WORK TO COMPLETE: Only the lines from the one that includes "How do I perform: Select" through the last line below belong in the reply, copied exactly and without pictures.

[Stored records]

★ ★ ★ ★ ★ ★ ★

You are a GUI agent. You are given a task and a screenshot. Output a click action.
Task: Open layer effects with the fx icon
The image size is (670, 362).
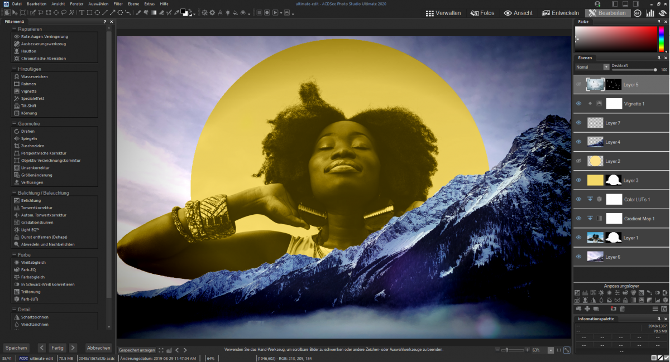tap(664, 308)
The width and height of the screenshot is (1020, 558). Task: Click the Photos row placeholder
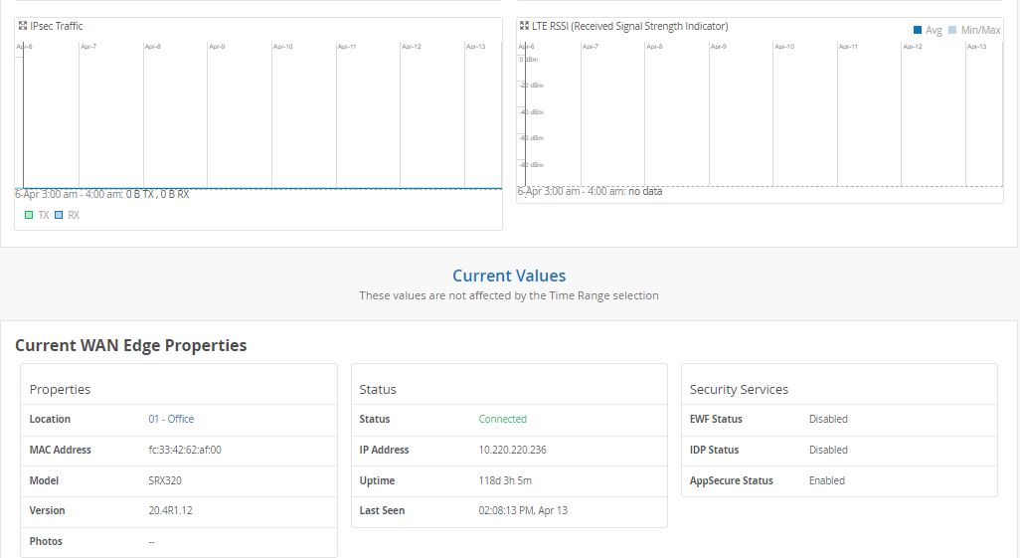(151, 542)
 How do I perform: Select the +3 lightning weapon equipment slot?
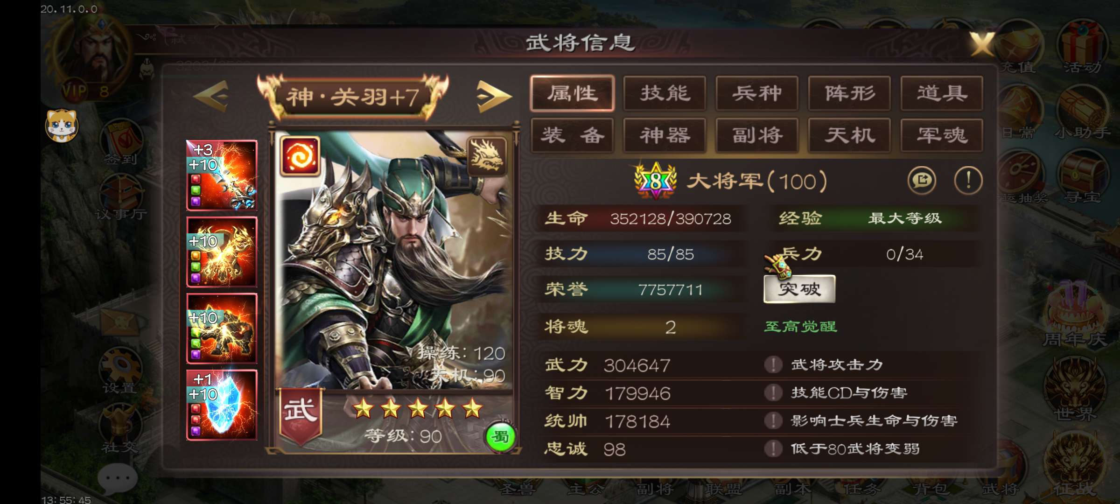coord(222,175)
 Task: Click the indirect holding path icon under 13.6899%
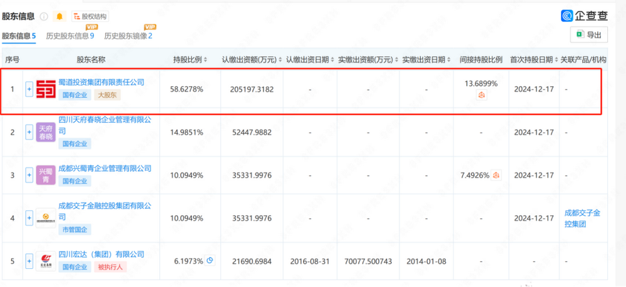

★ ★ ★ ★ ★ ★ ★

ANSWER FOR THE TASK:
 How do I perform: Select the +3 lightning weapon equipment slot?
coord(222,175)
 Task: Click the indirect holding path icon under 13.6899%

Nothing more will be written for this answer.